На другом уровне историческое знание возвращается к непреодоленной дихотомии между пониманием истории через нее самое, т.е. через самих людей и через надчеловеческие силы. Важно при этом сделать акцент не на наличии самой дихотомии, а на неизбежности соприсутствия в историческом знании двух точек зрения на исторический процесс. Одна из них — человеческая — длитель-ное время устранялась или сводилась к другой — надчеловеческой. Сегодня такое устранение перестает удовлетворять историческую науку, ощущается как ее кризис. Впрочем, этому совсем не противоречит то, что современная историческая наука в целом пока не готова реализовать в исследованиях свое меняющееся отношение к прошлому, но тенденции в этом направлении существуют. Их выражает культуроведческая ориентация в исторических исследованиях. Как раз ее характеризует направленность на воспроизведение прошлого как результата и процесса деятельности самоопределяющихся субъектов исторического процесса.

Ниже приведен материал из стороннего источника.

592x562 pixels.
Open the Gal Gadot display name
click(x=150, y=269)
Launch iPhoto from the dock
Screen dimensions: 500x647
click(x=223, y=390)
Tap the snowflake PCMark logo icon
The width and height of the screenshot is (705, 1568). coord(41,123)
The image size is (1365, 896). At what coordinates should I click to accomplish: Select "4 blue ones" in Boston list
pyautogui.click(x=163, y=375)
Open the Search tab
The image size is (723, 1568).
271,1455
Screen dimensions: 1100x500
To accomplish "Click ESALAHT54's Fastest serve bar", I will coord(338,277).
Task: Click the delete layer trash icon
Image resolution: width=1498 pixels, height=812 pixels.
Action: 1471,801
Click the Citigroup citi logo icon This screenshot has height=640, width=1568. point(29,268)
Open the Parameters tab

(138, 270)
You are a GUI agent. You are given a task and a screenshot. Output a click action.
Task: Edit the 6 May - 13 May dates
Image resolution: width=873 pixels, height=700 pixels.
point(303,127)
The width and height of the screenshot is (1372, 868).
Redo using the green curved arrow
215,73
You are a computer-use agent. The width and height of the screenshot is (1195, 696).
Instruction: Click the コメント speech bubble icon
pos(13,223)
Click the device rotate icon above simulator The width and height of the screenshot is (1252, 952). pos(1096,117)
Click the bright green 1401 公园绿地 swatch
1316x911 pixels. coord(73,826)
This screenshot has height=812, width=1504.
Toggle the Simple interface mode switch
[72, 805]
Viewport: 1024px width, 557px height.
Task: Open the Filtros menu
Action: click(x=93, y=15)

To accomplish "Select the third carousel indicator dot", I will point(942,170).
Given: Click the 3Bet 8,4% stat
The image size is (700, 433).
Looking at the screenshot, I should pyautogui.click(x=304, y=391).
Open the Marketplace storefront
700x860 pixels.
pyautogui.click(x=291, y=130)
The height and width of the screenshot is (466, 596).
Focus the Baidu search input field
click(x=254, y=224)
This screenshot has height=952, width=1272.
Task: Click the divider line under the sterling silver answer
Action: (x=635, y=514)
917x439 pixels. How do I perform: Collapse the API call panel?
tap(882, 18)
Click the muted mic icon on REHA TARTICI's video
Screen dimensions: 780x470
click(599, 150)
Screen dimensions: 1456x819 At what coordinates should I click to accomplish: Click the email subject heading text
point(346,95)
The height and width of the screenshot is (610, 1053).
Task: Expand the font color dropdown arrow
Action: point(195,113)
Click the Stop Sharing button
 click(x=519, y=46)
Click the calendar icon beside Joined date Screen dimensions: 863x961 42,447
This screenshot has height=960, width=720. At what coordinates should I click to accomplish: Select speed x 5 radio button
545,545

Тот факт, что культуроведческая ориентация в историческом знании все-таки возникла, ставит его перед, казалось бы, давно решенной проблемой: что же должна изучать историческая наука, в чем ее смысл? В общем виде варианты решения этой проблемы предложены очень давно. Каким бы разнообразным ни было словесное оформление, их, по сути дела, только два. Первый вариант представлен позициями Геродота, Григория Турского и множества других историков, для которых неизменным оставалась самодовлеющая значимость прошлого, потребность и обязанность в сохранении исторической памяти. Совсем другой подход к истории стоит за словами английского мыслителя XVIII в. Боллингброка: "Она [история] показывает нам и причины явлений, и их прямые последствия, она же помогает нам предугадывать будущие события. Большего она не в состоянии сделать по самой природе вещей"1. Здесь очень легко усматривается "объясняющая", в отличие от предшествующей "понимающей", функция исторического знания. Подход к нему насквозь утилитарен. И совсем не случайно прагматическое отношение к истории совпадает с тенденцией рассматривать ее как закономерности причинно-следственных связей. Как раз утилитарный подход к истории, хотя, конечно же, еще не под пером Боллингброка, имел тенденцию к превращению истории в науку с ее закономерностями. Обратим внимание, Боллингброк как о естественном и само собой разумеющемся говорит о том, что история может дать современности. Другой точки зрения на историю для него не существует. Но она существовала для Геродота и Григория Турского. Для них важно не только и не столько "изучение и польза истории", сколько "забота, чтобы память о прошлом достигла разума потомков". Нотам, где история или польза, или обязанность, там под историей понимаются очень разные вещи. Понимание Боллингброка имело за собой более чем двухвековую историческую перспективу безраздельного господства. То, что несло в себе отношения к истории у Геродота и Григория Турского, не имеет прямого продолжения в современности. Но в чем-то существенном оно близко становящейся культурологической ориентации.